━━━ Available data

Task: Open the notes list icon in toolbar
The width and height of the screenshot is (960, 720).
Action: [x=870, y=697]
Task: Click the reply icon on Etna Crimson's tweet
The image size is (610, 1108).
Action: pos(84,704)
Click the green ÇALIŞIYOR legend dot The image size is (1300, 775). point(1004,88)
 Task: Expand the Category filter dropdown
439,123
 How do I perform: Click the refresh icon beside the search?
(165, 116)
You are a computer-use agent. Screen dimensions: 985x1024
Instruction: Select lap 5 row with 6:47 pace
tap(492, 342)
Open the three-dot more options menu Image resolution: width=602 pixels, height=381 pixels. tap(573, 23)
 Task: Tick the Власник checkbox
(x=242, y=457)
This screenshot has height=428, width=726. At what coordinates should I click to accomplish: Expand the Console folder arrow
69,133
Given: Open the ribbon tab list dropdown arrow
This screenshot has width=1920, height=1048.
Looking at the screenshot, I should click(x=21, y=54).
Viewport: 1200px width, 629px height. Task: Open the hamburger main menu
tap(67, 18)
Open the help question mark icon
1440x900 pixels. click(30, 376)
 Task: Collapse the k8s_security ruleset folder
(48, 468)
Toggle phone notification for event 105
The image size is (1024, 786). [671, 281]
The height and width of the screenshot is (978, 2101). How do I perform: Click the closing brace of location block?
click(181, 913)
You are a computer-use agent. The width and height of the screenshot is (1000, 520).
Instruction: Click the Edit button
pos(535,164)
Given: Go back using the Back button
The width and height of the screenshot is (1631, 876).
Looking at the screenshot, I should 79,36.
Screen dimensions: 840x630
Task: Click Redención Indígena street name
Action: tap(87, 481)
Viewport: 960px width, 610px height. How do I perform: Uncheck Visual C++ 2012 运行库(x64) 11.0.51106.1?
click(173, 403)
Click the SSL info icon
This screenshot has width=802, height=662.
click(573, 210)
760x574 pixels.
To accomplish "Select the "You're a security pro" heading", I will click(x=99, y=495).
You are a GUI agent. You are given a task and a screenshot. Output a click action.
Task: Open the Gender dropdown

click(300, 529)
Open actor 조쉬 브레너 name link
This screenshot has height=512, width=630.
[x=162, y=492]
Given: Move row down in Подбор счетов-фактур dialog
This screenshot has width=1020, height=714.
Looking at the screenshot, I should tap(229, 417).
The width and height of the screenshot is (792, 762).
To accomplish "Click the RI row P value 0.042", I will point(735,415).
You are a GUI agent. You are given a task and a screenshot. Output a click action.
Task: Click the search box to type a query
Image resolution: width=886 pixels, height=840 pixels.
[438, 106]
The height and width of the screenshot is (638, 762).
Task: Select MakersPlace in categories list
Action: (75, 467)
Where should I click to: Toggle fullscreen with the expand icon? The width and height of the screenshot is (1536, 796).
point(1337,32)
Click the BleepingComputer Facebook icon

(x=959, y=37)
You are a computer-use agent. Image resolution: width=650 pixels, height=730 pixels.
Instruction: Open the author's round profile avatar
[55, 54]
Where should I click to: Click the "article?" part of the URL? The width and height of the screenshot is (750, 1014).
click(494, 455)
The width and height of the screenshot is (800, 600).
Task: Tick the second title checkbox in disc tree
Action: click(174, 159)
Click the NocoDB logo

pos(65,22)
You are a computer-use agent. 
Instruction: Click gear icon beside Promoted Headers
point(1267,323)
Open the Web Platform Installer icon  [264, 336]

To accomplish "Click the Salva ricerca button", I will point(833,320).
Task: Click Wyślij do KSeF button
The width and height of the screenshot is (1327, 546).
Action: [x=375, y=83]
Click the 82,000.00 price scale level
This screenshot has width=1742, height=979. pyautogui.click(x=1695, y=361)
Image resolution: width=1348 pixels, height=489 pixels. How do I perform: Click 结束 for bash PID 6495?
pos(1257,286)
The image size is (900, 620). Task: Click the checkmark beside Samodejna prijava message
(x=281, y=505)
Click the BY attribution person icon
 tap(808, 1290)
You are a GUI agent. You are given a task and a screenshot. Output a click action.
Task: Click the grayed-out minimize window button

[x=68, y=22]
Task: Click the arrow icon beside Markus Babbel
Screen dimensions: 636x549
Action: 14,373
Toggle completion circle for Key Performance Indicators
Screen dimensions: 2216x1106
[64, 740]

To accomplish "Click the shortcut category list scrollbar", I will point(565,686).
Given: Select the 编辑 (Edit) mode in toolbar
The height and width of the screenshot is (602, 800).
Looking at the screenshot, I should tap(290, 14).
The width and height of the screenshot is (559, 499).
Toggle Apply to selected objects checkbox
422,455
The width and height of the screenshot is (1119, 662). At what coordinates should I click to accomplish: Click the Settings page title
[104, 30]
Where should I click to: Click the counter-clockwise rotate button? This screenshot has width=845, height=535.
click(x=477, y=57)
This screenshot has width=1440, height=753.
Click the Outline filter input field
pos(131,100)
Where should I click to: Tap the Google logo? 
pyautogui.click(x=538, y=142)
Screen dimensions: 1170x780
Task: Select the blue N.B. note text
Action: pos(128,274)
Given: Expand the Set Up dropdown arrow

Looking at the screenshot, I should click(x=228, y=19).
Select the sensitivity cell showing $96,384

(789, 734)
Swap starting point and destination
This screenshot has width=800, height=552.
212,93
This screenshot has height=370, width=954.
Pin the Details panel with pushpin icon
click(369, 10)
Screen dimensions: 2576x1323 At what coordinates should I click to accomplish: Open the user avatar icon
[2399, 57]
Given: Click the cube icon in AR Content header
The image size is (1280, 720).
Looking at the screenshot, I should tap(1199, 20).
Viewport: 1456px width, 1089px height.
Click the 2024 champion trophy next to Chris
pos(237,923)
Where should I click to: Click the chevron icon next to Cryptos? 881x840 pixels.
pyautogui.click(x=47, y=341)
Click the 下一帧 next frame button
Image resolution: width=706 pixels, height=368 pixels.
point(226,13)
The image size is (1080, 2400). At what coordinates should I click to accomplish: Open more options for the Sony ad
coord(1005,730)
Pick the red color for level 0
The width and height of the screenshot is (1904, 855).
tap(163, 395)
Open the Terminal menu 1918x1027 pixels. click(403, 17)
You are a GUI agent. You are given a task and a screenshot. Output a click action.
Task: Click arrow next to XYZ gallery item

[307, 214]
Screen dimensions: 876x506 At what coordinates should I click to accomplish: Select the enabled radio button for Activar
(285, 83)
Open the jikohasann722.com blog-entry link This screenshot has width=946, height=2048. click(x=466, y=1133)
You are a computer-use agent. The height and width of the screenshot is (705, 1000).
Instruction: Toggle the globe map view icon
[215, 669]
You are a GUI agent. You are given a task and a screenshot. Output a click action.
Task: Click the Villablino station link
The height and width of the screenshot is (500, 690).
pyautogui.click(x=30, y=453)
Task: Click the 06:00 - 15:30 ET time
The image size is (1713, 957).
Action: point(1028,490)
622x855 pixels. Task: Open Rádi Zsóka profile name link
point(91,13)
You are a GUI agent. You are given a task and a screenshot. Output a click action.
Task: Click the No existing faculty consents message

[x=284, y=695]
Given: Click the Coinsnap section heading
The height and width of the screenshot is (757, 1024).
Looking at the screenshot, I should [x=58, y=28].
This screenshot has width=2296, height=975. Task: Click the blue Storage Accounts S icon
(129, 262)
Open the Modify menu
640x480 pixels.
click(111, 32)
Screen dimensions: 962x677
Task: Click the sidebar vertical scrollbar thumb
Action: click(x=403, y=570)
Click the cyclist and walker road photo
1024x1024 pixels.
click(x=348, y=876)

━━━━━━

Task description: Each line of the records above that contains the word "will" should be counted; give the resulting number without further words.

Solution to this problem: 4